Abstract

INTRODUCTION DURING the past few years, attempts have been made to develop baseline results of therapy for burned patients. These investigations have attempted to detect the influence of selected patient variables on the survival and morbidity of burn victims (Bull, 1971; Waisbren et al., 1975; Feller et al., 1976). Many of these studies have used probit analysis to determine the relationship between age, sex, body surface area burned, type of topical therapy used and others, as predictors of survival. McCoy et al. (1968) suggested that discriminant analysis (DA) might be useful in that it allows the incorporation of several predictor variables into a probability model. In 1975, Moores et al. described several discriminant functions (DF) and discussed the implications of using such a statistical tool. More recently, Clark et al. (1978) developed several discriminant functions to predict the survival of burned patients.

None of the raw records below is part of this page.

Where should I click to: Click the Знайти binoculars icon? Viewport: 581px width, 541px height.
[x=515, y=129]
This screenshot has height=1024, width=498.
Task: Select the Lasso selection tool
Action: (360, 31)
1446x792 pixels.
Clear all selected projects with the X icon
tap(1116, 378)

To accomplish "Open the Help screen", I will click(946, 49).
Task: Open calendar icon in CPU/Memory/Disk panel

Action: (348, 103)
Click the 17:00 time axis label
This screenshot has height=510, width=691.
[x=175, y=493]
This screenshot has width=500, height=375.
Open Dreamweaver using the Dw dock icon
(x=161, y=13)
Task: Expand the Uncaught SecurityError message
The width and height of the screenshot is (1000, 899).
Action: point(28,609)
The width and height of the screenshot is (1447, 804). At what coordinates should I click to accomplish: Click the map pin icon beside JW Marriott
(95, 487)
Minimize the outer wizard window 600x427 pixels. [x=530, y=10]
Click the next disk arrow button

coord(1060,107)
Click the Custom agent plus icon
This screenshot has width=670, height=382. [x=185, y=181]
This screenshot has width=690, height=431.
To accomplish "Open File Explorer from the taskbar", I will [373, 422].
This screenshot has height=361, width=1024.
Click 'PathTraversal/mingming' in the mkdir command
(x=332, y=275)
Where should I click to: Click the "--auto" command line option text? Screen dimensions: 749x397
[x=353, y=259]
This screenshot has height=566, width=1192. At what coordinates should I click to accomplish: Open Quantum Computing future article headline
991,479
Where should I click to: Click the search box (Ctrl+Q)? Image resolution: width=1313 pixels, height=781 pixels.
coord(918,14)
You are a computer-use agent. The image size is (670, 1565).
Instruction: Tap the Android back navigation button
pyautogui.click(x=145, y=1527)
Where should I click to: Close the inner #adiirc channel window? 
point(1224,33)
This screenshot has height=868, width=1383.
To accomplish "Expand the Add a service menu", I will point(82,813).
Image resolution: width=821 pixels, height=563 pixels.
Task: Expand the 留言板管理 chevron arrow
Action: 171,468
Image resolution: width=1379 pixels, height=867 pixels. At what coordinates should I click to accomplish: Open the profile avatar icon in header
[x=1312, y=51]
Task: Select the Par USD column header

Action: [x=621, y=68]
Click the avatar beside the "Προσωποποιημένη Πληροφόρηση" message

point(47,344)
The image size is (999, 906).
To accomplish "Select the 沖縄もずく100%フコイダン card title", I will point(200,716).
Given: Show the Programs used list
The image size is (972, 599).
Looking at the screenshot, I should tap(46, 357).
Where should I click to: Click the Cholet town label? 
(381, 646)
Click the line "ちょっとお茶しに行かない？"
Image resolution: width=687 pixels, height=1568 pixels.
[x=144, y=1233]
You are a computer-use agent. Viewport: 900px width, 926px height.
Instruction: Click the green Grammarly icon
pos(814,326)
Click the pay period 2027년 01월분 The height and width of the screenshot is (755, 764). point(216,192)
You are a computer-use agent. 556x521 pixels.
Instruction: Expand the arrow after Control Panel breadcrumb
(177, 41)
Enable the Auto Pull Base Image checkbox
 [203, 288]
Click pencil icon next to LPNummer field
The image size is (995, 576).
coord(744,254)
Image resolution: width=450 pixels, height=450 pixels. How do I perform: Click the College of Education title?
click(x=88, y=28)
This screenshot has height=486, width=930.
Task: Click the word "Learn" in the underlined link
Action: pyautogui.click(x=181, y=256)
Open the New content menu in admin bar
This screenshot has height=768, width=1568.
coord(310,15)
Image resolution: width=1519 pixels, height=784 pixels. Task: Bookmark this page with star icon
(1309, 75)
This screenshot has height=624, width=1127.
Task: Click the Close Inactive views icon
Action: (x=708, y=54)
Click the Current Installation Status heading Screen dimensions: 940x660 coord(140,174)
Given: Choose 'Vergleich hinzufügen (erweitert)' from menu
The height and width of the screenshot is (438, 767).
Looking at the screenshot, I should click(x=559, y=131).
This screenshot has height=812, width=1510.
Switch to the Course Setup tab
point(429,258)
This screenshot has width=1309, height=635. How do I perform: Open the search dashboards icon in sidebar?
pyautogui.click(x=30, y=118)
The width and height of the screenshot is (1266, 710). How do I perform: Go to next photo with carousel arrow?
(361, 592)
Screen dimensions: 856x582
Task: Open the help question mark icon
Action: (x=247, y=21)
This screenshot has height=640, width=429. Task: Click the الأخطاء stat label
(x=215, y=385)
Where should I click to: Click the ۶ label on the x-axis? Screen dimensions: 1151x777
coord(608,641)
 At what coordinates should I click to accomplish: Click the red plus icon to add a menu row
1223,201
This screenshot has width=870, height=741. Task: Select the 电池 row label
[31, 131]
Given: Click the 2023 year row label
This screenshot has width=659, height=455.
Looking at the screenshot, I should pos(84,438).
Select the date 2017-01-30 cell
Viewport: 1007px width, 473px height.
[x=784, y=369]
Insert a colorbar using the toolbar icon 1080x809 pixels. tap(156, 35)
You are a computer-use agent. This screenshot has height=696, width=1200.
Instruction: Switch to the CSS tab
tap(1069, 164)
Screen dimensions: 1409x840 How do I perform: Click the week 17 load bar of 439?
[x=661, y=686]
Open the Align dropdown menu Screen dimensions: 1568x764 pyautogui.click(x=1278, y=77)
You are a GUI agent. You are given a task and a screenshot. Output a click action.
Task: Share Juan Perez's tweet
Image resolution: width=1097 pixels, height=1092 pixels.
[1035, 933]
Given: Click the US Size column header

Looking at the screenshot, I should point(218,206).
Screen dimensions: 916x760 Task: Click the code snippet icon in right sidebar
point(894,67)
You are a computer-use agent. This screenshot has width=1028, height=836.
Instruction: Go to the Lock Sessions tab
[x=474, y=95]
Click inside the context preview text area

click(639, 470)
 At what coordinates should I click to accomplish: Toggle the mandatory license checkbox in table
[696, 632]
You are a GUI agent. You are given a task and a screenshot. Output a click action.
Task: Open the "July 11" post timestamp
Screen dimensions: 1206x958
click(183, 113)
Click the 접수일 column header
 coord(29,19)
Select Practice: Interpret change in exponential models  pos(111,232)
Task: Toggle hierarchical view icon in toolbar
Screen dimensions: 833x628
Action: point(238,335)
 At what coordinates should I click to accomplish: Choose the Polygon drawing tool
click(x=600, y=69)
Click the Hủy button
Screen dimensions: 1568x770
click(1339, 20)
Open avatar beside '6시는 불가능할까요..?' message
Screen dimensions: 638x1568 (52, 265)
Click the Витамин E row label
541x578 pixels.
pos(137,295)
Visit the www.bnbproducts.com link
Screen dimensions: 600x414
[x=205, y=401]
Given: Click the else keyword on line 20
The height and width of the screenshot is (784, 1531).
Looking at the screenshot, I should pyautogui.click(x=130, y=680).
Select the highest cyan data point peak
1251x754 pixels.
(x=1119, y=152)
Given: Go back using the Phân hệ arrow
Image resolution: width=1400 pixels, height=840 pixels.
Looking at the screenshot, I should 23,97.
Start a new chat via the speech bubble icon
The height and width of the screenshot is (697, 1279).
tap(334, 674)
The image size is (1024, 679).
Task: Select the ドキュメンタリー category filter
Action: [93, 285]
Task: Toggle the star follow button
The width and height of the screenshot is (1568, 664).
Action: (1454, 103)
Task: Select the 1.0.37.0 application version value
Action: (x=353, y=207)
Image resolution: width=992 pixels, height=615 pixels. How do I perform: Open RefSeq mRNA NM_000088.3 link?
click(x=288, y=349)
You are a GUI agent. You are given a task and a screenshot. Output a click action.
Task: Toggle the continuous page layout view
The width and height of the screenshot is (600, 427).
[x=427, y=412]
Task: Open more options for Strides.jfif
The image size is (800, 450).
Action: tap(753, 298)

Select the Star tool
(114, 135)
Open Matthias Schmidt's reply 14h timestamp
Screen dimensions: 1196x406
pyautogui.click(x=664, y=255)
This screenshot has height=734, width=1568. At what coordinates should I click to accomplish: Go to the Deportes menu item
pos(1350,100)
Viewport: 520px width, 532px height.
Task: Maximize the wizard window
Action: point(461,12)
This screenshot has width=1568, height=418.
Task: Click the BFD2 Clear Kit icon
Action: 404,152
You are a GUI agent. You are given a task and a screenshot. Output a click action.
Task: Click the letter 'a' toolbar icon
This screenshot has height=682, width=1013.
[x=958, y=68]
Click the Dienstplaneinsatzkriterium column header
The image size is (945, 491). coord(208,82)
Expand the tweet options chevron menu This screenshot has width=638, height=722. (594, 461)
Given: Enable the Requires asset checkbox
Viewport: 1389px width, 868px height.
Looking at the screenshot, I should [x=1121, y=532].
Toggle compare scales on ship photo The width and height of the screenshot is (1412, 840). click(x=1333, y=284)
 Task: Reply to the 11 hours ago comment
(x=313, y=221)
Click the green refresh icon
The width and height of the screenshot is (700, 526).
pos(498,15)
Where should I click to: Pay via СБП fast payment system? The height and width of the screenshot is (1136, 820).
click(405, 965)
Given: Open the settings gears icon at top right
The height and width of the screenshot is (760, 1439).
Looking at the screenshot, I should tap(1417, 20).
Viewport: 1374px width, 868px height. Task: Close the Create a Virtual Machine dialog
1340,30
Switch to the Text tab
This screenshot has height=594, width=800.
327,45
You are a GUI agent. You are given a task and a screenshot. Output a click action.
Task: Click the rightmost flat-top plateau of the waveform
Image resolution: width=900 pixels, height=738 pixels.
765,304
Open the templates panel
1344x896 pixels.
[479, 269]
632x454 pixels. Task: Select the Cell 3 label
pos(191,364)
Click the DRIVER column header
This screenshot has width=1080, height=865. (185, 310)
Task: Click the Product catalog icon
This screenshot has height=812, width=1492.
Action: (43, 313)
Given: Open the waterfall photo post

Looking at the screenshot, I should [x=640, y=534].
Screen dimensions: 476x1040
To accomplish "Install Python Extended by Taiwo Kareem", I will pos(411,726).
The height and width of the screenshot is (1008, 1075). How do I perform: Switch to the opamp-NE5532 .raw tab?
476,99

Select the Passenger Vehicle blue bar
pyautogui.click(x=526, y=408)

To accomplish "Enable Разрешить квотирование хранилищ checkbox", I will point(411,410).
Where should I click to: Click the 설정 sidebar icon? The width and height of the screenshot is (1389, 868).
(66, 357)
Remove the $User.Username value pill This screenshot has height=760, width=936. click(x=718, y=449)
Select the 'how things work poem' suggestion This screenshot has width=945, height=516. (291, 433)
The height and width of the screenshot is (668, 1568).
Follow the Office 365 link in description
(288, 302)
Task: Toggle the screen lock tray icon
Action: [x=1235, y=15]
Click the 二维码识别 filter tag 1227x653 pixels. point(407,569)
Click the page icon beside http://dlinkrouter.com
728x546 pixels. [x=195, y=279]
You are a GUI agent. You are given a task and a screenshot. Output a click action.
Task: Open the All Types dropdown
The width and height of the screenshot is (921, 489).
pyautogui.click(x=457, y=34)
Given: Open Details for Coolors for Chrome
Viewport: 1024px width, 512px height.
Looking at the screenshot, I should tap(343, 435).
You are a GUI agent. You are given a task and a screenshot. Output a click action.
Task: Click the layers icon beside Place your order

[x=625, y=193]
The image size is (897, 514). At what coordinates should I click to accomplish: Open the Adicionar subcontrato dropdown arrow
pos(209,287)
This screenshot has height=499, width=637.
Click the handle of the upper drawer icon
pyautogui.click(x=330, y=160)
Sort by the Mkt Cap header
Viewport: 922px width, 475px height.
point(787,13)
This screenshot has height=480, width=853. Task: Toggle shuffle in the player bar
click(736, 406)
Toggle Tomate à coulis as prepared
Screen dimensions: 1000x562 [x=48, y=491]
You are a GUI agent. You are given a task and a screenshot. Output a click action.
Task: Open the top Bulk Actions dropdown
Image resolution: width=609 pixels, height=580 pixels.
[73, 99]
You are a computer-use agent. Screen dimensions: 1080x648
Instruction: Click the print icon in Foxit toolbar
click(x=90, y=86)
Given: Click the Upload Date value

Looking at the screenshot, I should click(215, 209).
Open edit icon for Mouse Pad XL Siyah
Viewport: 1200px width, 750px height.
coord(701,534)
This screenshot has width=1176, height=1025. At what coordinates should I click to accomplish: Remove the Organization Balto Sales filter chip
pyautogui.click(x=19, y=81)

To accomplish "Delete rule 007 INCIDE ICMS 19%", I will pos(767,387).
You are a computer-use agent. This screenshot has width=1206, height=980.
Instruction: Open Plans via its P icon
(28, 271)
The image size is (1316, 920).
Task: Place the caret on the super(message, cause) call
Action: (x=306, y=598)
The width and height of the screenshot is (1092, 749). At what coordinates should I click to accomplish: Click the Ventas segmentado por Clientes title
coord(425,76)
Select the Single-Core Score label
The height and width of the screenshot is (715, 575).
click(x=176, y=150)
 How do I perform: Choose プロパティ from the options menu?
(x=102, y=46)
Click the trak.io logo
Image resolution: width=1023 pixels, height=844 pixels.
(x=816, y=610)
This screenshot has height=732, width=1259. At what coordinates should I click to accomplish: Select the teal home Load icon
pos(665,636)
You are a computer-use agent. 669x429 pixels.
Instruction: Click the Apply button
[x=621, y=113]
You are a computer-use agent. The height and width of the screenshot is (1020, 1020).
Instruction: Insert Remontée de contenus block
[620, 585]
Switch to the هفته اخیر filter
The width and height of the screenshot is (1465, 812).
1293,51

They emphasized that discriminant function analysis offers more flexibility for examining and including potential predictor variables than does probit analysis. In addition, they point out that when using discriminant function analysis fewer cases are required to obtain accurate predictions. Finally, they suggest that discriminant analysis may be very useful in comparing patients receiving different treatment regimens, enabling medical personnel to make better decisions with regard to the management of burned patients. This investigation attempted to examine the value of discriminant analysis in measuring the relative impact of individualizing gentamicin dosage regimens in burned patients with Gramnegative septicaemia.